The Economist: A year out from the election, the GOP looks simultaneously chaotic and enormously

successful

http://www.economist.com/news/united-states/21677983-year-out-election-gop-looks-simultaneously-chaotic-and-enormously

The primary is not improving matters. One front-runner, Donald Trump, wants to wall off Mexico. Another, Ben Carson, has a tax plan that entails a 30% cut in the size of the government. And if such right-wing posturing makes it hard for more reasonable candidates to remain so, the Republican mainstream, currently led in the primary by Marco Rubio (pictured) and in the House by Mr Boehner’s successor, Paul Ryan, a representative from Wisconsin, is anyway immoderate. Mr Rubio, a 44-year-old senator from Florida, proposes tax cuts that by one estimate could increase the deficit by $12 trillion over a decade. Both would repeal Mr Obama’s health-care reform without promising a reassuring alternative to the 17.6m Americans it has provided with insurance. “I think it’s funny that people talk of Marco Rubio and Paul Ryan as mainstream Republicans,” smiles Mr Jordan. “They’re the classic class of 2010, like most of the Freedom Caucus.”

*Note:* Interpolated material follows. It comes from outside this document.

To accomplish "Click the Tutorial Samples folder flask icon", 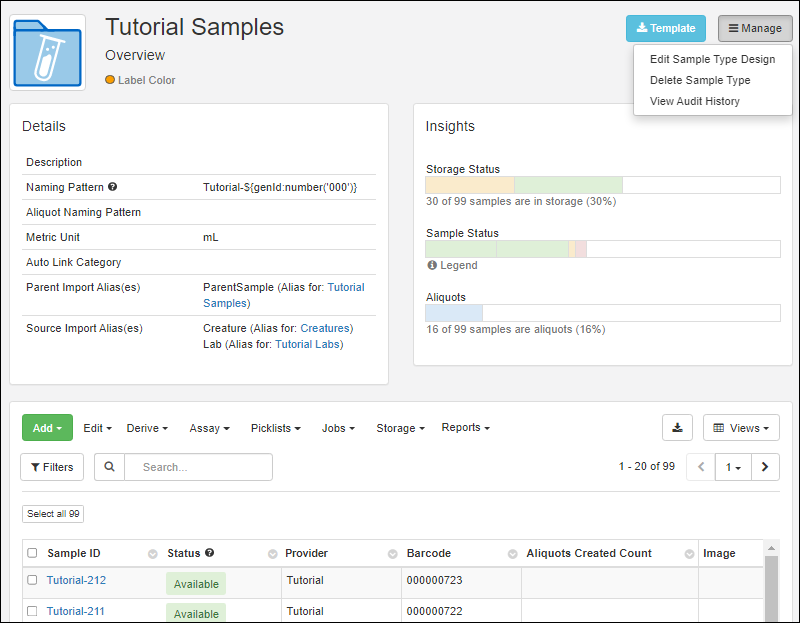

To end their damaging purity contest, the Republicans need to understand what is fuelling it. That starts with a relentless drive to differentiate the party from the Democrats, whose erstwhile obsessing over ideology has given way to pragmatism. “At some point, people will say what’s the difference between Republicans and Democrats, and it can’t just be abortion,” says Mr Mulvaney.

Yet the change that has come over their opponents is something Republicans should celebrate, not fight. Whatever Bernie Sanders, Hillary Clinton’s socialist challenger in the Democratic race, might say, the victory of Reaganite economic policy in the 1980s was complete. That was plain in the following decade when Bill Clinton declared the era of big government to be over. Yet instead of revelling in Reagan’s economic legacy, many Republicans hardly recognise it. They misremember the Reagan years as a time of inexorable tax, deficit and spending cuts (the Gipper at various times raised all three) and mischaracterise everything that has followed as a retreat from that imagined perfection. This is a path that leads to the vast, unfunded tax cuts almost all the Republican primary candidates are now promising, as they vie to be what their party craves: the second coming of something that never actually existed.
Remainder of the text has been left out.